Existing win ratio–type estimators exhibit bias when handling multilevel ordinal endpoints with missing data, even under missingness completely at random. This work proposes the first inverse probability weighting (IPW) and augmented IPW (AIPW) estimators tailored to such endpoints, achieving unbiased and efficient estimation of win ratios and win odds by reweighting complete observations and incorporating outcome models. The proposed methods possess double robustness, consistency, and enhanced efficiency, and they yield closed-form variance estimates derived from influence functions. Simulation studies demonstrate that conventional approaches incur substantial bias, whereas the proposed estimators maintain coverage close to the nominal level; AIPW further outperforms IPW in efficiency. Practical utility is illustrated through applications to the SCOUT-CAP and ACTT-1 trials, and an accompanying R package, WinMO, is made publicly available.

Win measures, including the win ratio (WR), win odds (WO), net benefit (NB), and desirability of outcome ranking (DOOR), are increasingly used in randomized clinical trials with multiple hierarchical ordinal endpoints.
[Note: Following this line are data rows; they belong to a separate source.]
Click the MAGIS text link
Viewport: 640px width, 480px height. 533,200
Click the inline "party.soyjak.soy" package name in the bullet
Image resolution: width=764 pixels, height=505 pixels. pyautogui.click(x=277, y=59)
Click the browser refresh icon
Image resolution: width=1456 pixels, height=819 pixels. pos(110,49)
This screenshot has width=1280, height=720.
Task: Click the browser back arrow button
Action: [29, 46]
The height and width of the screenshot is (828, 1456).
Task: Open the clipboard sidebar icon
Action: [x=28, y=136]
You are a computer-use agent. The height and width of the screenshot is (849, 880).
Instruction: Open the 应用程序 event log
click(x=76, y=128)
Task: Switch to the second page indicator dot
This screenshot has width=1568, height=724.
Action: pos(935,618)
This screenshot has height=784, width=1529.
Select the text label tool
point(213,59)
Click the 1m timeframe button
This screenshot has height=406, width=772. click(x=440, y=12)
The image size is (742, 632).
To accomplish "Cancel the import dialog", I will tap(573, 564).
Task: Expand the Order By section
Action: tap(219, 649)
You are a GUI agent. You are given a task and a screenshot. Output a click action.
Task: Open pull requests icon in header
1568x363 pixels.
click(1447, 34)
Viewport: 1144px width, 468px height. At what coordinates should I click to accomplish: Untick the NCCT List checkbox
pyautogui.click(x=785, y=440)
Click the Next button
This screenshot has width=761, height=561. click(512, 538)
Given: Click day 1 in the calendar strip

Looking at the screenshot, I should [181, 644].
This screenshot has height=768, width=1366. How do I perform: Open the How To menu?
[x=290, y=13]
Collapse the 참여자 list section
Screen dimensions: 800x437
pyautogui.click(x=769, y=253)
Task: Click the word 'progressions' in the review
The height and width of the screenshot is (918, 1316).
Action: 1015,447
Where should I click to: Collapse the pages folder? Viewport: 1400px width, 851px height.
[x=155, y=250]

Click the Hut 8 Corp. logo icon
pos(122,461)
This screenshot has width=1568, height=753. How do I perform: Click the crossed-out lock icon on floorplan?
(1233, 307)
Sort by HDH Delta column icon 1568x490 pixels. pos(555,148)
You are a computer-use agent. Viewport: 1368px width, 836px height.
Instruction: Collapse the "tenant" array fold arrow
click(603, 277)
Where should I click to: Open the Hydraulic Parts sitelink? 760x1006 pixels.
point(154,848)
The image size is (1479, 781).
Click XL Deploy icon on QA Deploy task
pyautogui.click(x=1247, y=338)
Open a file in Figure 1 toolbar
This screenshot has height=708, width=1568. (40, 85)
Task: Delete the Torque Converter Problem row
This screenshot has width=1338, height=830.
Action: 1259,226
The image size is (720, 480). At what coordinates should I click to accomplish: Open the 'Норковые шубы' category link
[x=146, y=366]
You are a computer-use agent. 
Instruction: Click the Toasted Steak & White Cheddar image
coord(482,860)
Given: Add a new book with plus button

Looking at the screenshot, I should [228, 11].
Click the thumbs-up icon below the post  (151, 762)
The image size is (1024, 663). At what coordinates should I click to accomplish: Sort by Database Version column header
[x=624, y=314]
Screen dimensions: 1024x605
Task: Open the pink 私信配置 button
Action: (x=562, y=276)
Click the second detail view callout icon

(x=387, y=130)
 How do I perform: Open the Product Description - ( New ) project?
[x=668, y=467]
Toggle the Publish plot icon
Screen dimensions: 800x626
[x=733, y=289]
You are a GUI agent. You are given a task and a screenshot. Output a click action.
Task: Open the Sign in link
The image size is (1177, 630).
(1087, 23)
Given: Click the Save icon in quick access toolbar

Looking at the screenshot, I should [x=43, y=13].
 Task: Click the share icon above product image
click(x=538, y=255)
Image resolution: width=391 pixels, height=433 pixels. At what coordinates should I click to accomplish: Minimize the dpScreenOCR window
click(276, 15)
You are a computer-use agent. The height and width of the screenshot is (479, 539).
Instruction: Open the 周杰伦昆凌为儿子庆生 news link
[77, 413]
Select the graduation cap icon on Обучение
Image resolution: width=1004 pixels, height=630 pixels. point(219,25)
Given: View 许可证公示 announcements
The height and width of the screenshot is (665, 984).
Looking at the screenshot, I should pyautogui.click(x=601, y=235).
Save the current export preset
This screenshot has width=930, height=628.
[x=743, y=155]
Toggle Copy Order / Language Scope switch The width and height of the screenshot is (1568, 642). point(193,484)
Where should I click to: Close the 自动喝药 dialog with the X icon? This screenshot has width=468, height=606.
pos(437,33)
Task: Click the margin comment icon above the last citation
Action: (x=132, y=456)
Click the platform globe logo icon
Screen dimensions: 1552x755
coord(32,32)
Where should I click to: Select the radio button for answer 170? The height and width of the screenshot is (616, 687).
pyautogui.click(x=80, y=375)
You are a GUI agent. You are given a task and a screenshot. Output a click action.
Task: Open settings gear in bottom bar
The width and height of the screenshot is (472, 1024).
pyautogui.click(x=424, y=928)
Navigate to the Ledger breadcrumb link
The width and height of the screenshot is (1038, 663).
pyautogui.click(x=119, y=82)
In practice, however, one or more component endpoints may have missing data. The standard pairwise-comparison approach, which treats pairs with missing outcomes as ties, can produce biased estimates, even if the data are missing completely at random (MCAR). Although inverse probability of censoring weighting (IPCW) methods have been developed for censored survival endpoints, corresponding methods for addressing missing hierarchical ordinal endpoints are not yet available. To address this gap, we develop inverse probability weighting (IPW) and augmented IPW (AIPW) estimators for win measures with hierarchical ordinal endpoints subject to missing data, allowing missingness to depend on treatment assignment and baseline covariates. The IPW estimator corrects bias by reweighting complete observed outcomes using joint non-missingness probabilities involved in estimating the joint cell probabilities that define the win measures. The AIPW estimator additionally incorporates outcome modeling, improving efficiency and achieving double robustness. For inference, we derive closed-form variance estimators for both methods based on influence functions. Simulation studies show that the standard approach can be substantially biased, whereas the proposed IPW and AIPW estimators remain consistent with near-nominal coverage. Furthermore, the AIPW estimator is generally more efficient than IPW estimator. Applications to the SCOUT-CAP and ACTT-1 trials illustrate the practical utility of the proposed methods. An R package, WinMO, is provided for implementation.